PROBLEM DESCRIPTION — Please print every line of the items below word for word, leaving out the pictures.

(Collected data entries)
══════════════════════════════

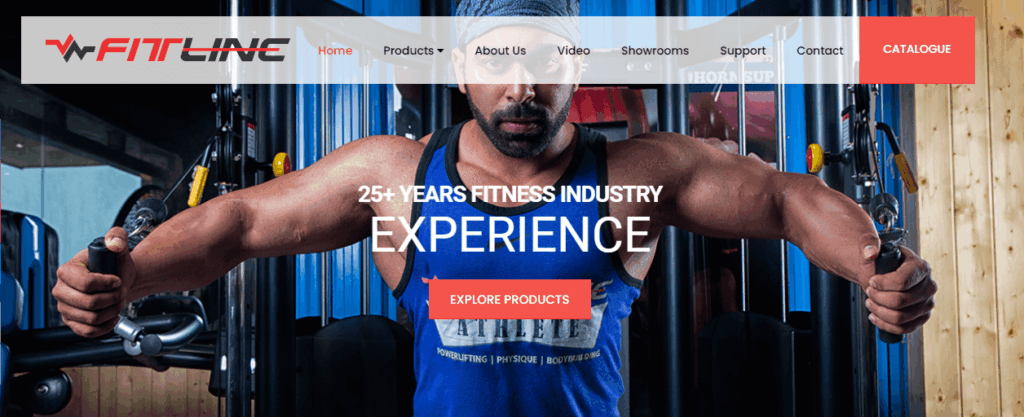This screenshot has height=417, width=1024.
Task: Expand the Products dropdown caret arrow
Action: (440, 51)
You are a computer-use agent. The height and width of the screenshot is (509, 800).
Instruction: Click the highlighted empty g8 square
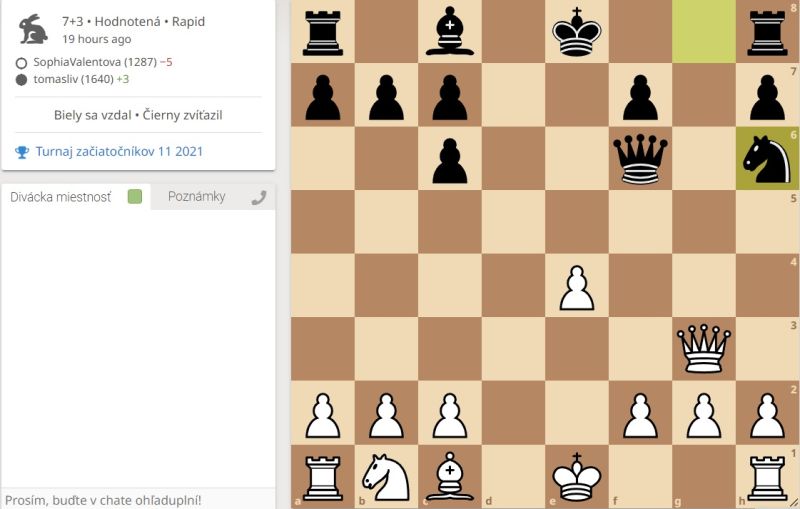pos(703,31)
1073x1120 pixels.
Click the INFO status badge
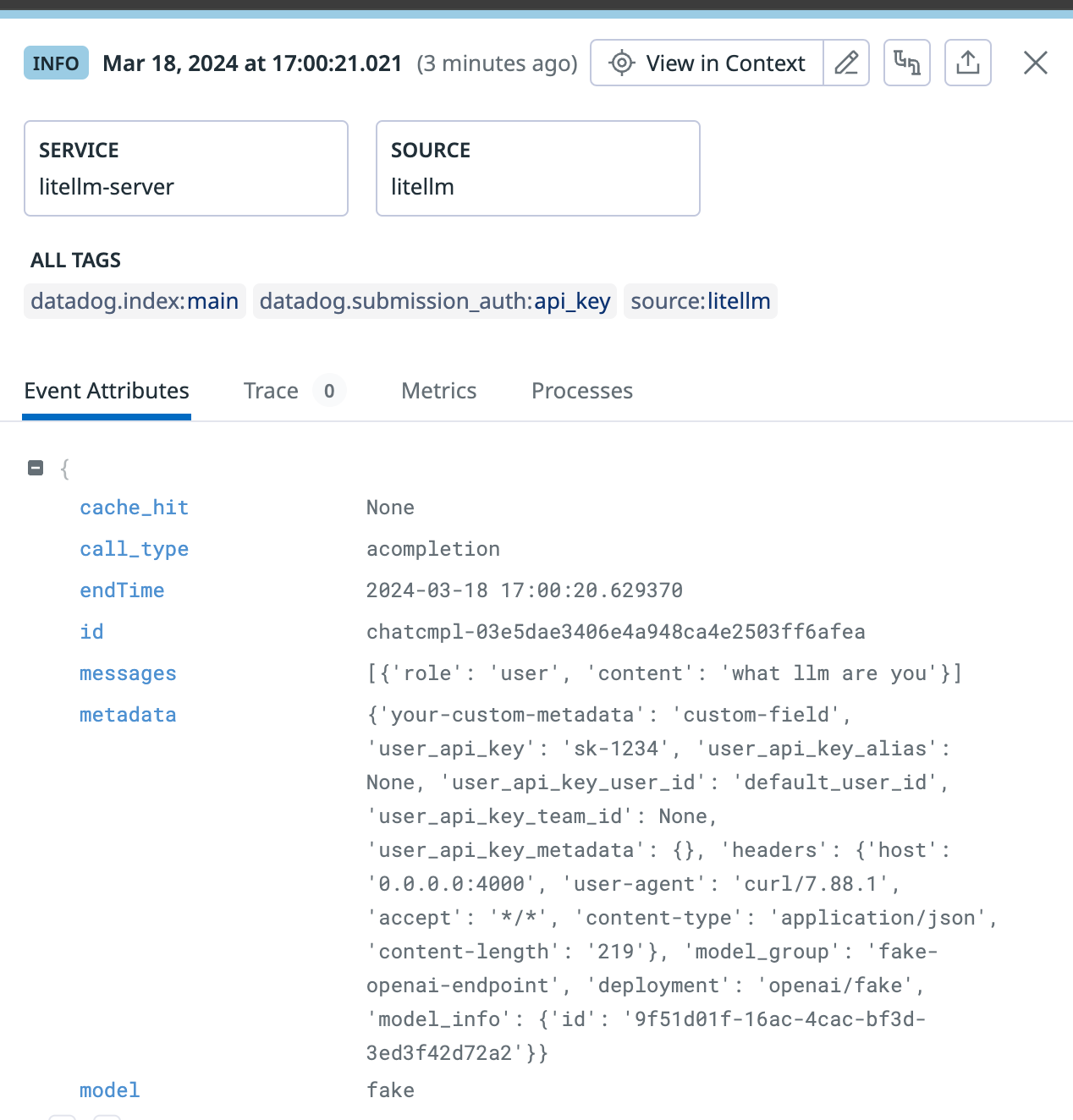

══════════════════════════════

IN RESPONSE —
This screenshot has height=417, width=1024.
Task: Expand the Products dropdown caret arrow
Action: (440, 51)
You are a computer-use agent. The height and width of the screenshot is (509, 800).
Instruction: Click the highlighted empty g8 square
pos(703,31)
1073x1120 pixels.
Click the INFO status badge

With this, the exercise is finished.